Deadshot: I'm sure. But if it comforts you, padre, by all means.
Deadshot: So what do I call you?
Rick Flagg: The name's Flagg - Colonel Flagg.
Deadshot: Colonel... Flagg? You're kidding, right?
Rick Flagg: Before you do something stupid, tell me--how did you enjoy your last meal?
Deadshot: Not bad. The asparagus was a little overcooked, but the lobster was perfect.
Rick Flagg: It was laced with explosive nanites.
Deadshot: Excuse me?
Rick Flagg: That's right. Any escape attempt and, well, you're going to look kind of funny trying to run away with no head.
Deadshot: This must be some nasty business.
Rick Flagg: A little B&E, a little grand larceny. No big deal.
Deadshot: What's the target?
Rick Flagg: Justice League headquarters.
Deadshot: Always did want to die for my country.
Rick Flagg: And Betty Sans Sourci. Current alias--"Plastique." Explosives expert.

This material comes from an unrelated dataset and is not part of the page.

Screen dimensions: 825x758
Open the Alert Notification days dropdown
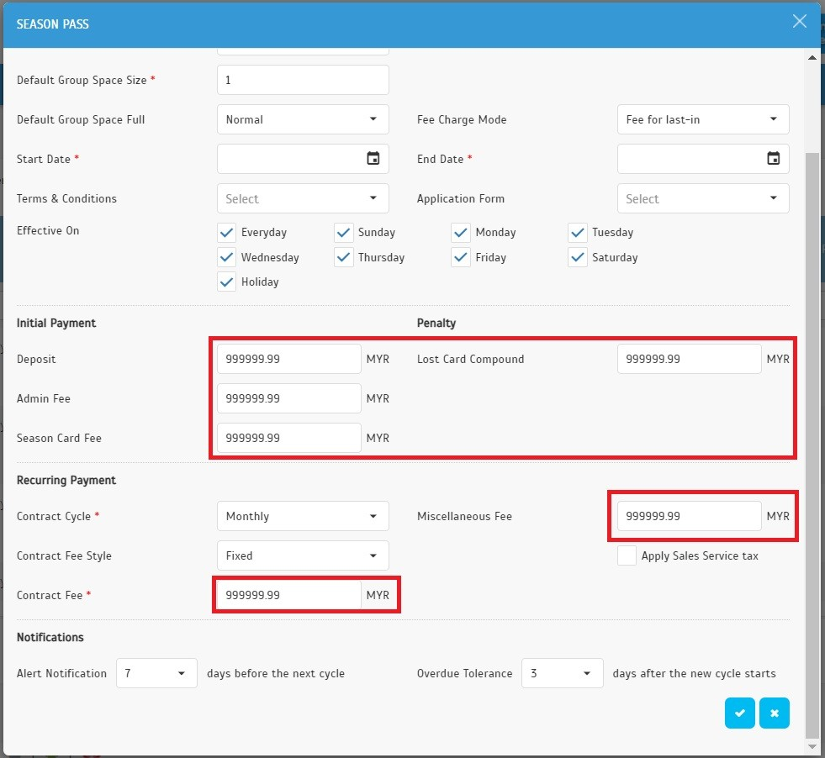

Deadshot: Umm, I know. I've seen the pictures.
Plastique: And that's all you're going to see, killer.
Captain Boomerang: Ah, so we'll make our way there, pretty as you please, then maybe a picnic lunch and the Justice League will give us a ride home. We may as well be storming Heaven's Gate itself.
Clock King: Unlike Heaven, this tower has a duty schedule. One I've studied thoroughly. I've scheduled your visit for when they're at their weakest.

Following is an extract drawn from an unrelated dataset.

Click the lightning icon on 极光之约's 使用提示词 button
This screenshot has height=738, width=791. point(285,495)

Captain Boomerang: Define "weakest," please.
Rick Flagg: Last-minute change in the duty roster, Superman's got the drop on you. What do you do?

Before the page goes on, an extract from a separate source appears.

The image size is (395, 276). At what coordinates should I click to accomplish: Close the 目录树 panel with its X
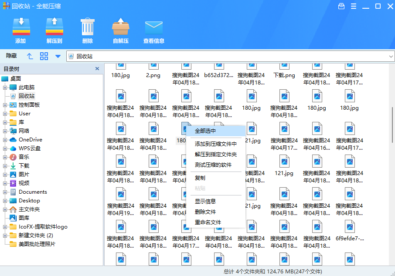(x=98, y=69)
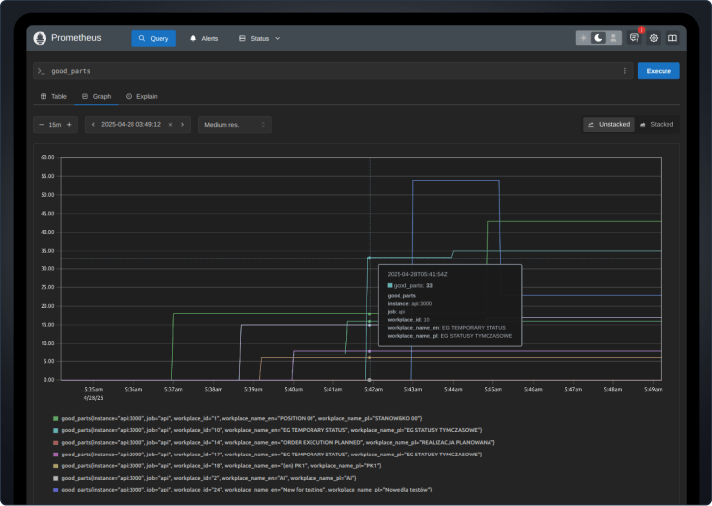Increase the time range with plus button
Screen dimensions: 712x506
tap(69, 125)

Plastique: Before or after I change my shorts?
Technician: Why was he wearing Booster Gold's pants? So Jimmy says, "Because he left his long underwear at the cleaners." Even Big Blue laughed at that one.
Deadshot: I thought he was going to wet himself when you mentioned the Martian. He couldn't let us through fast enough.
Plastique: That was nothing. I almost lost it when this bonehead set off the metal detector.
Captain Boomerang: Seventy-five cents is seventy-five cents. I'm supposed to throw away money?
Rick Flagg: Shut your mouths and get your mind on the job.
(to Flagg)
Deadshot: And you? Going in unarmed?
Captain Boomerang: This one don't need no weapons.
Plastique: You are a very bad boy.
Deadshot: Tell me you didn't love it.
Rick Flagg: We wait for the others. They have three minutes.
Captain Boomerang: Are you out of your blinkin' head? We got to go! (Flagg glares ominously) Did I say "leave"? Because I meant "wait."
Vigilante: I reckon you boys have a good explanation for what you're doing on A Deck?
Shining Knight: 'Tis more likely that these varlets are the source of our woes.
Rick Flagg: Can't slip anything past you.
(confronting the villains)
J'onn: Ask yourselves-–is being in here with me what you truly desire?
Deadshot: Most fun I've had since my last root canal.
J'onn: Don't you understand? We can't trust him.
Green Lantern: J'onn...we can't trust anyone now.